What the task asks:
Your copy should begin at the line containing "You are a computer-use" and end at the last line of the records below, matching each line exactly and leaving out pictures.

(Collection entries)
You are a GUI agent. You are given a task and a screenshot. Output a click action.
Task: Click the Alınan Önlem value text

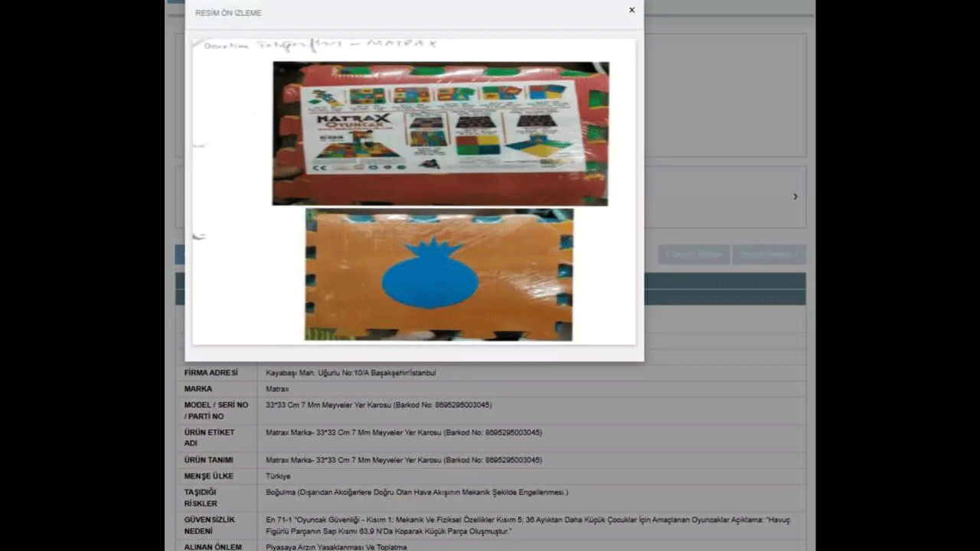pyautogui.click(x=336, y=547)
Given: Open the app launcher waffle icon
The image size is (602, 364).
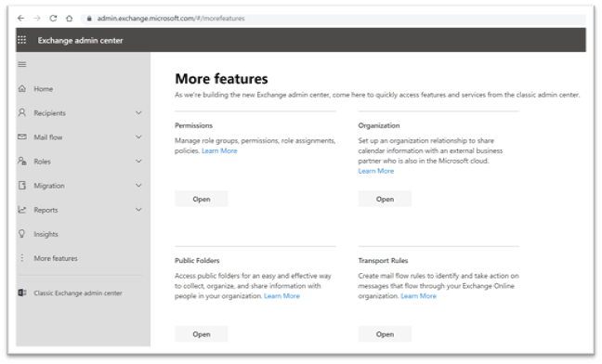Looking at the screenshot, I should (22, 40).
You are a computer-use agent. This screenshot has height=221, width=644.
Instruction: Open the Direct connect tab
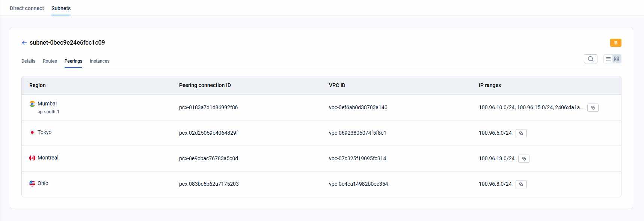(x=27, y=8)
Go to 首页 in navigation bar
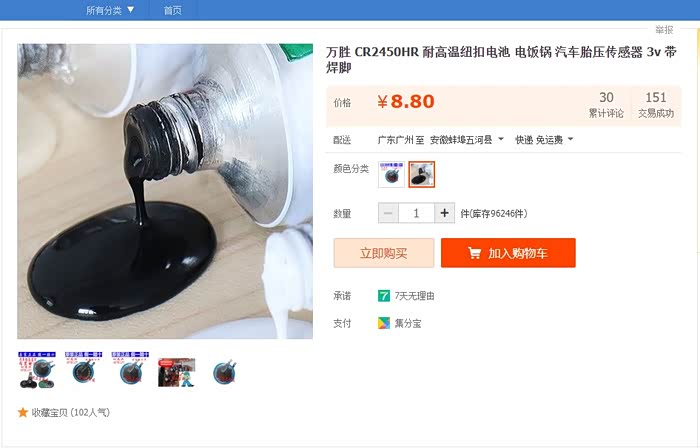This screenshot has height=448, width=700. [x=172, y=10]
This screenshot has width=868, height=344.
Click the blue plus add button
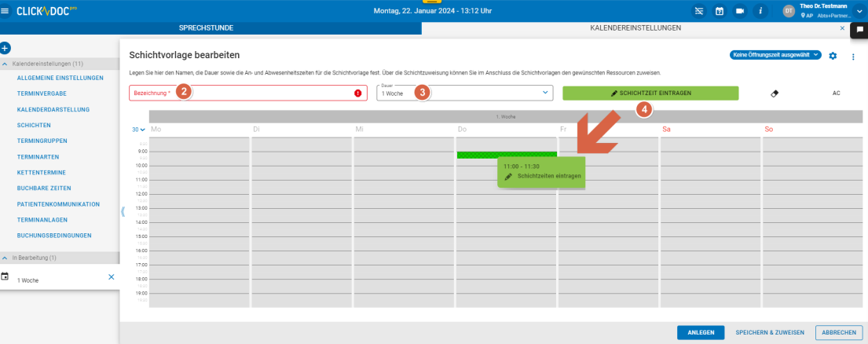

Task answer:
You are a computer-use agent. This screenshot has height=221, width=644.
Instruction: Open the Direct connect tab
(x=27, y=8)
Go to 首页 in navigation bar
This screenshot has height=448, width=700. [x=172, y=10]
This screenshot has width=868, height=344.
Click the blue plus add button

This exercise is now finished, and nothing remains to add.